HOW TO COMPLETE THIS TASK: Isolate every line in the data with the string "agent" and copy it.

SUPPLIED MATERIAL:
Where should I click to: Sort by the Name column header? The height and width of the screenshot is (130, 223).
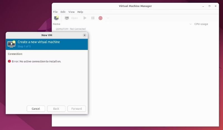pyautogui.click(x=57, y=24)
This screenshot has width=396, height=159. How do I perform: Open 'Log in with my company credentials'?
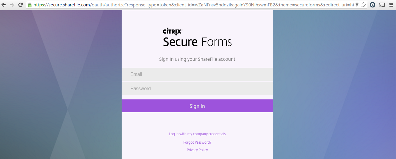[197, 134]
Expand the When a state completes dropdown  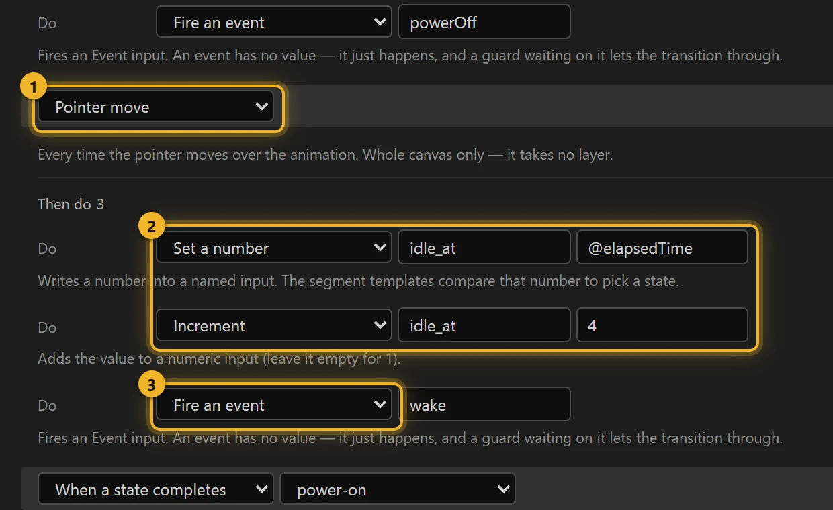point(156,489)
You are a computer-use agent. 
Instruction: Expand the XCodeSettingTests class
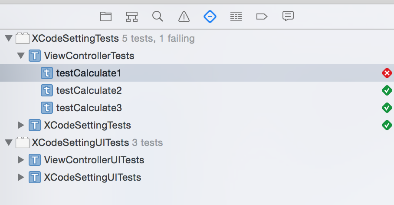click(20, 126)
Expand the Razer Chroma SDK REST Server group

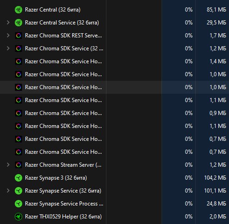point(8,36)
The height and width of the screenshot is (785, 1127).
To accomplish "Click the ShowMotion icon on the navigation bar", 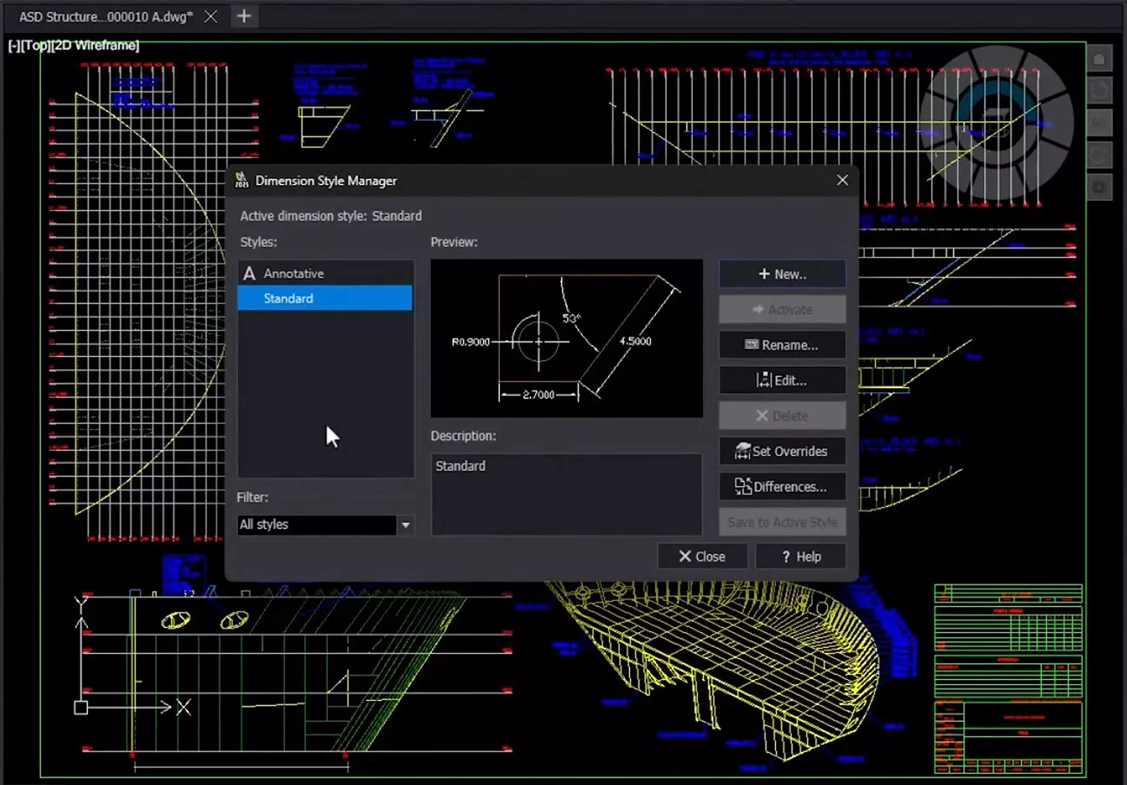I will [x=1101, y=188].
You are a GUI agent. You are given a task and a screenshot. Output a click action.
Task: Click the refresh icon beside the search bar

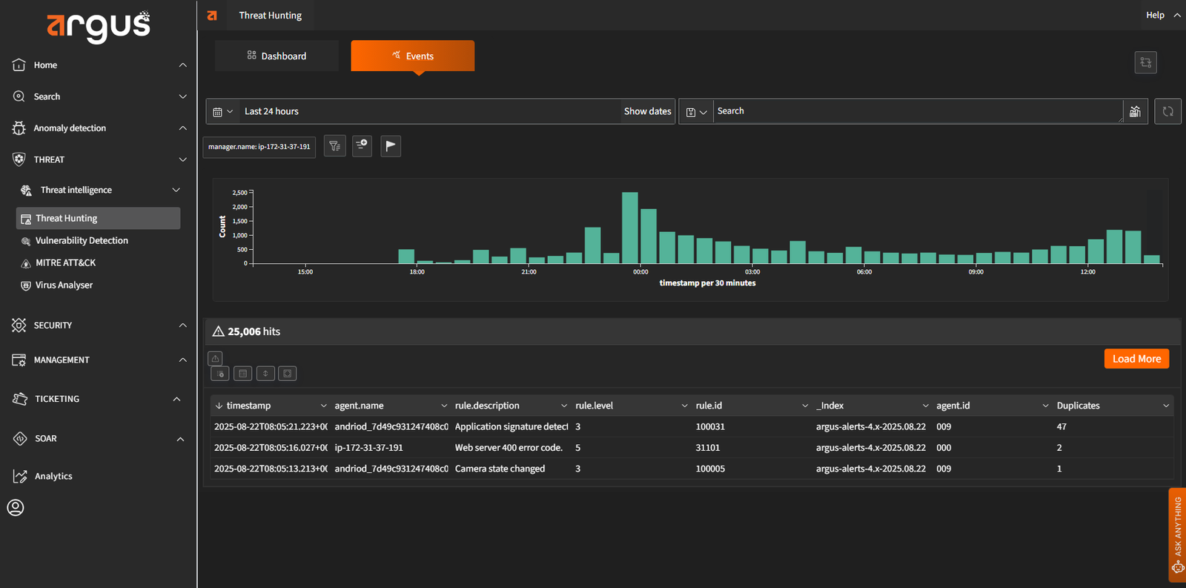(1167, 111)
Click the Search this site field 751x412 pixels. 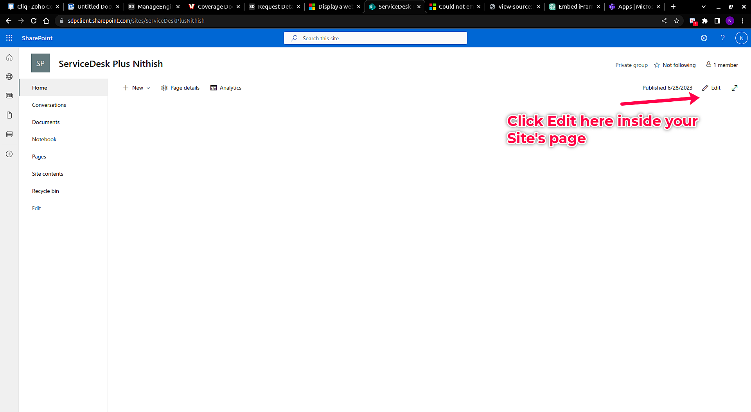pos(376,38)
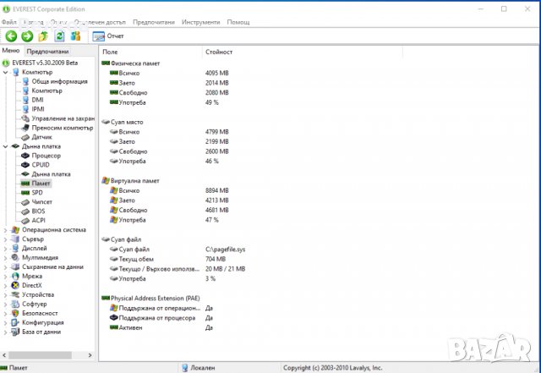Viewport: 541px width, 373px height.
Task: Click the Up folder toolbar icon
Action: [43, 36]
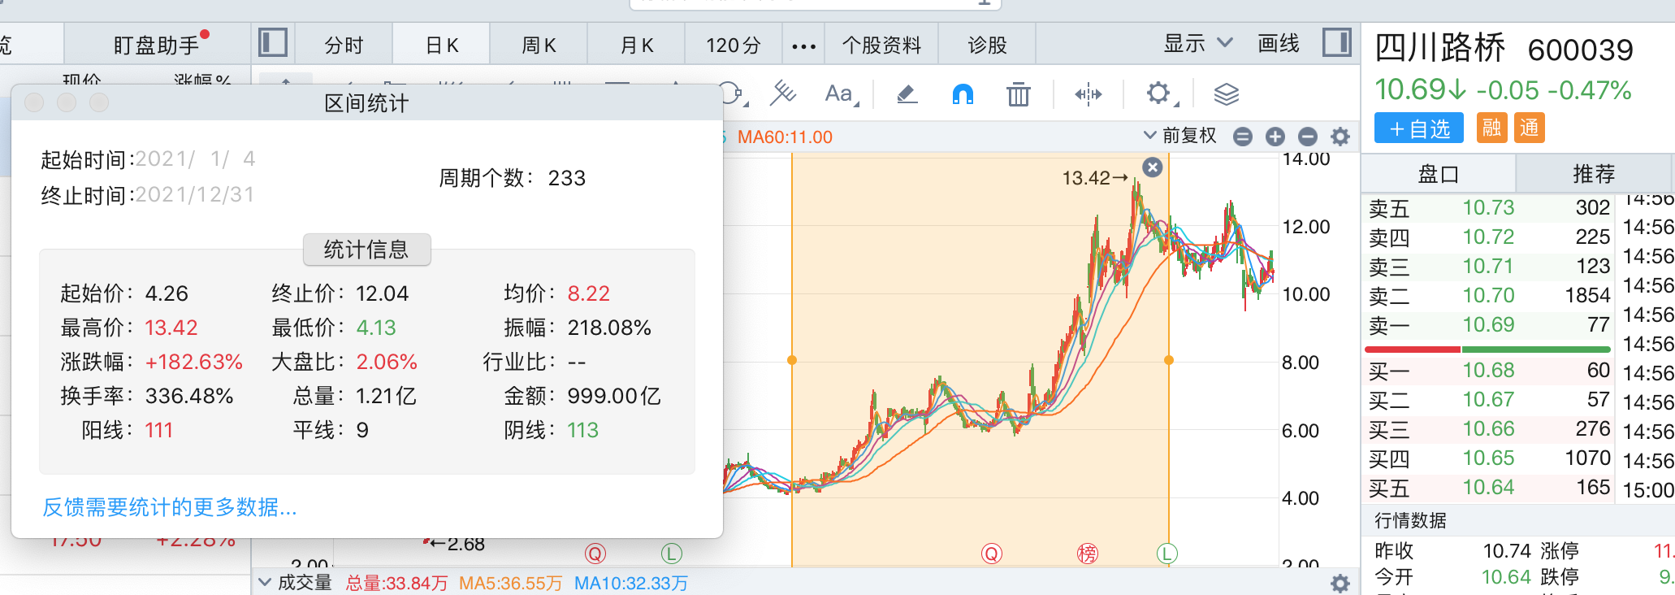Select the pitchfork drawing tool
The image size is (1675, 595).
[x=783, y=93]
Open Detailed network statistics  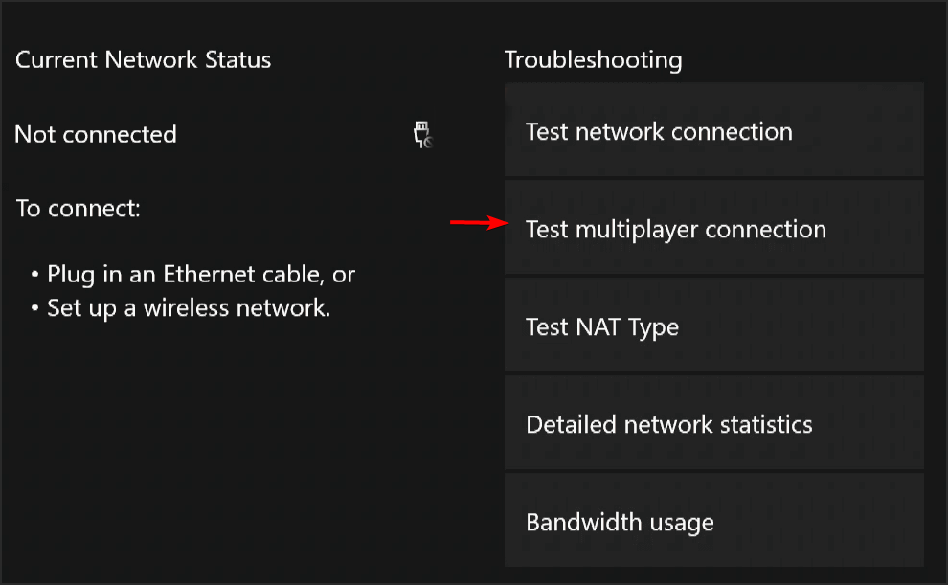pyautogui.click(x=714, y=422)
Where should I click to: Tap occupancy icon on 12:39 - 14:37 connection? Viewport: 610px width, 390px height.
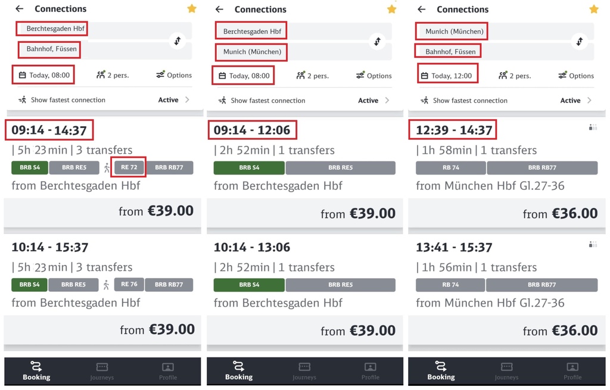(593, 127)
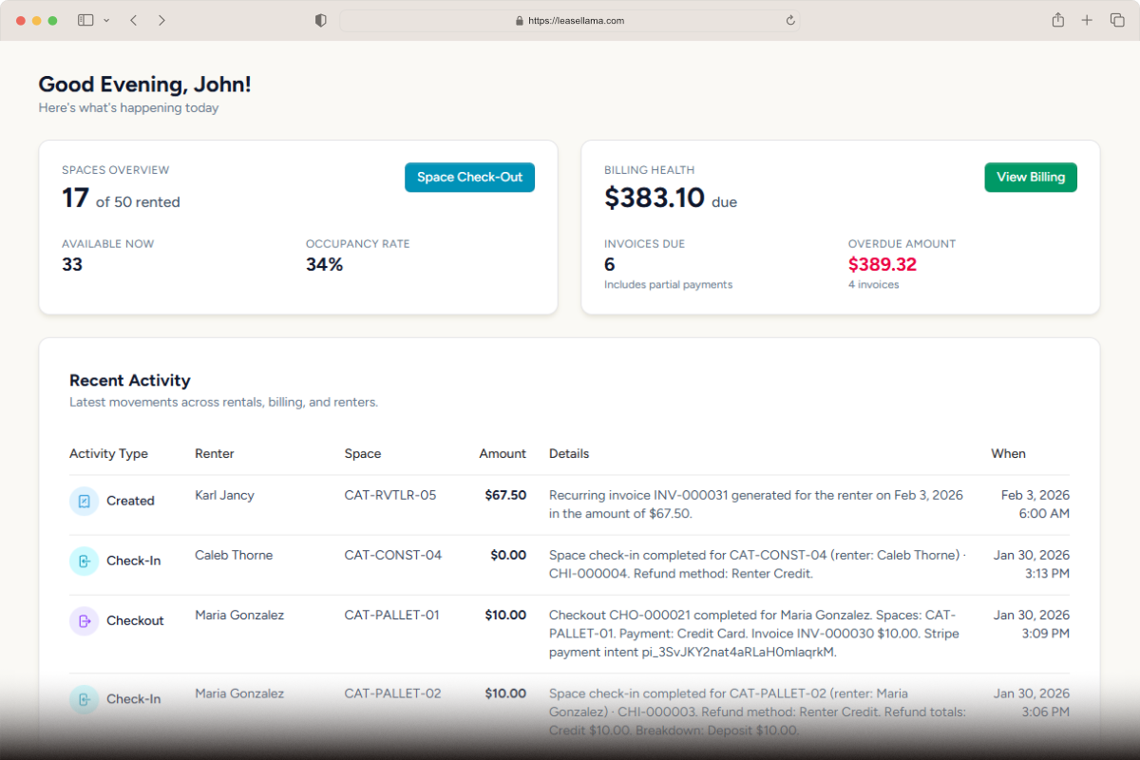Select the CAT-RVTLR-05 space entry
The height and width of the screenshot is (760, 1140).
[x=390, y=495]
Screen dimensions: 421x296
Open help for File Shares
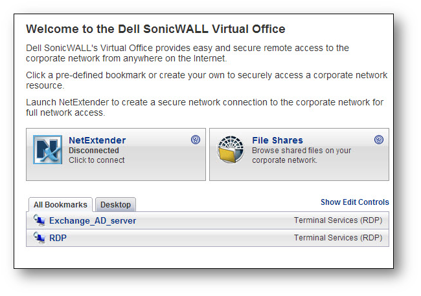point(379,140)
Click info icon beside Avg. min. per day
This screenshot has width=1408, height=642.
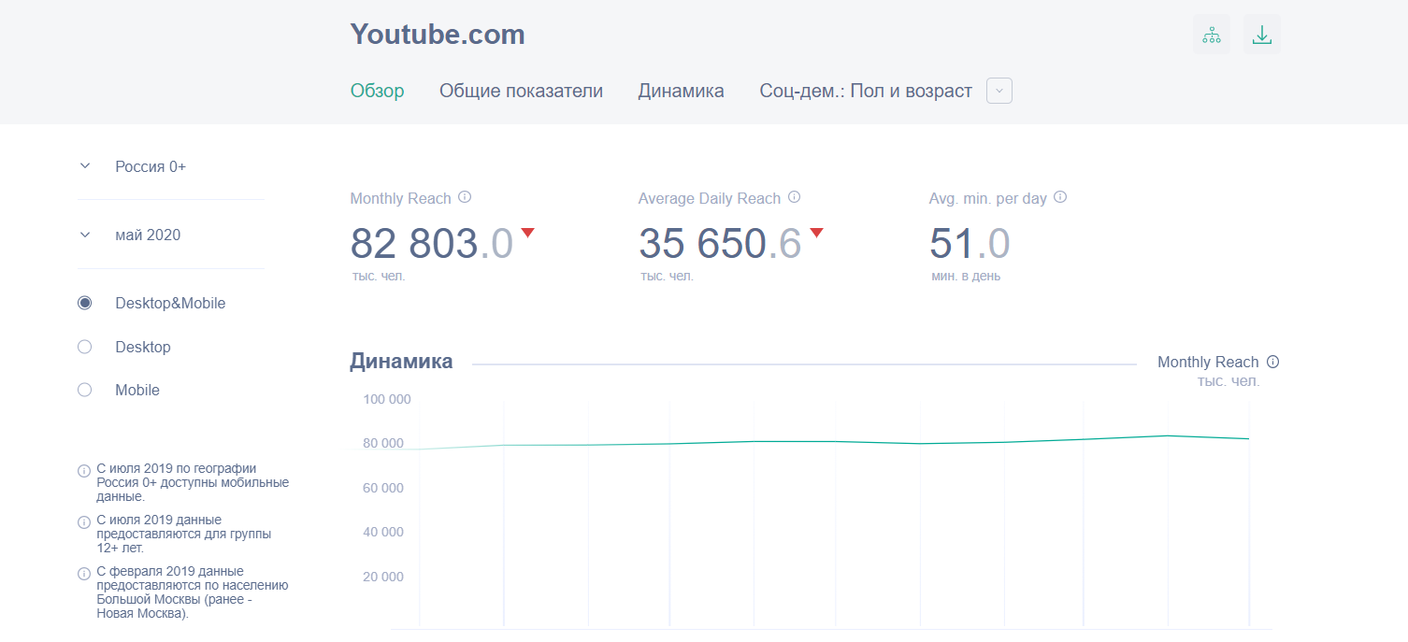(x=1060, y=197)
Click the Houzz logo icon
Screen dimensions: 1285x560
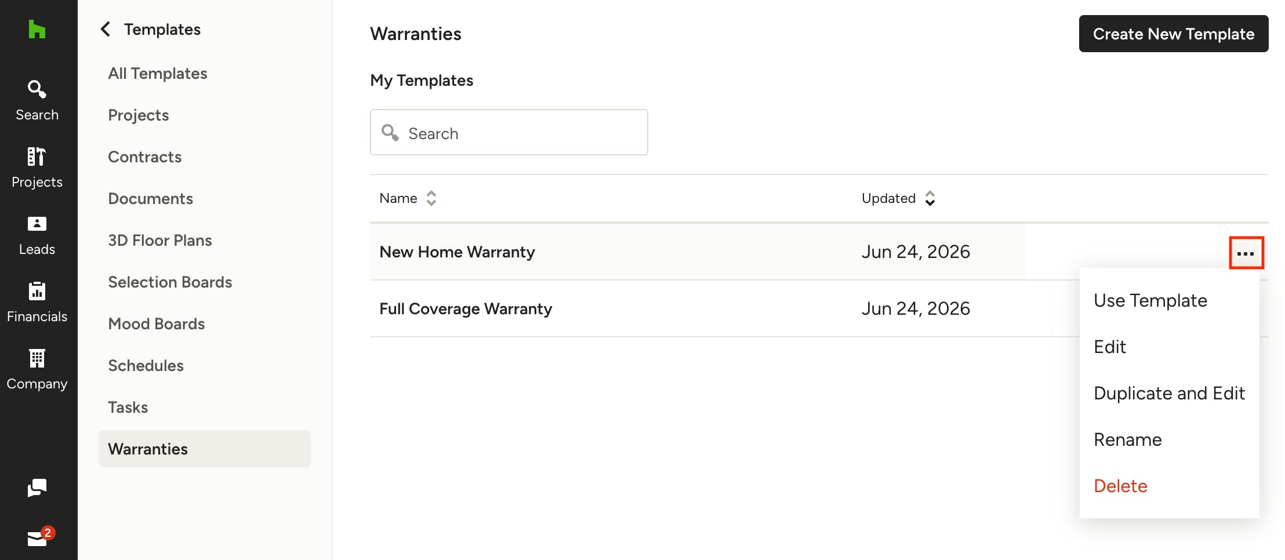[37, 29]
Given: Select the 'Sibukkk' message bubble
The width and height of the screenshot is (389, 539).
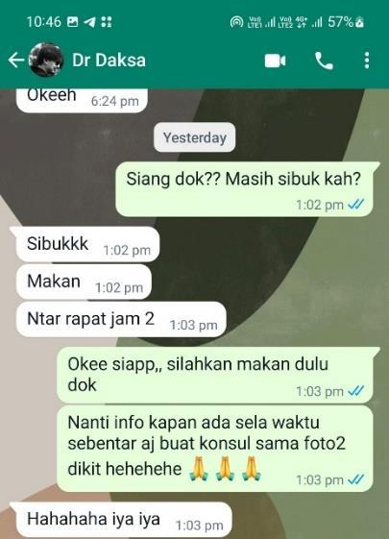Looking at the screenshot, I should pos(87,244).
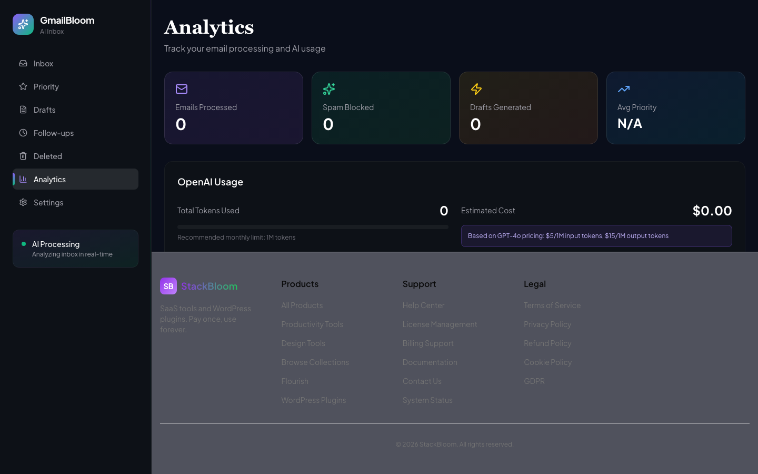Open the Help Center link
Screen dimensions: 758x474
(423, 305)
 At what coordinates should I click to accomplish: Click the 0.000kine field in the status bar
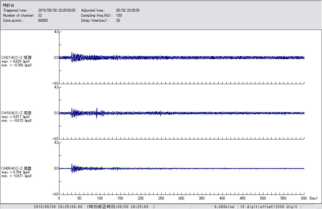(224, 207)
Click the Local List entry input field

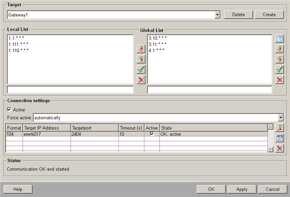70,90
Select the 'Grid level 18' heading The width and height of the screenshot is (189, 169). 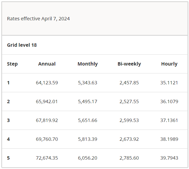click(22, 45)
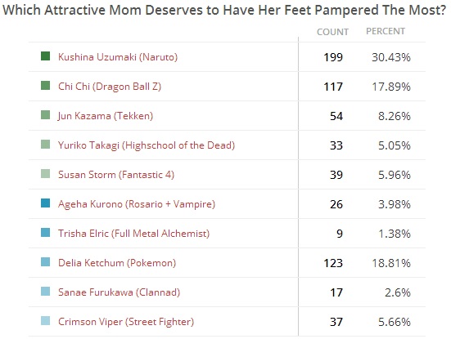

WRITTEN SOLUTION:
You are a computer-use agent. 
You are a GUI agent. You are given a task and a screenshot. Output a click action.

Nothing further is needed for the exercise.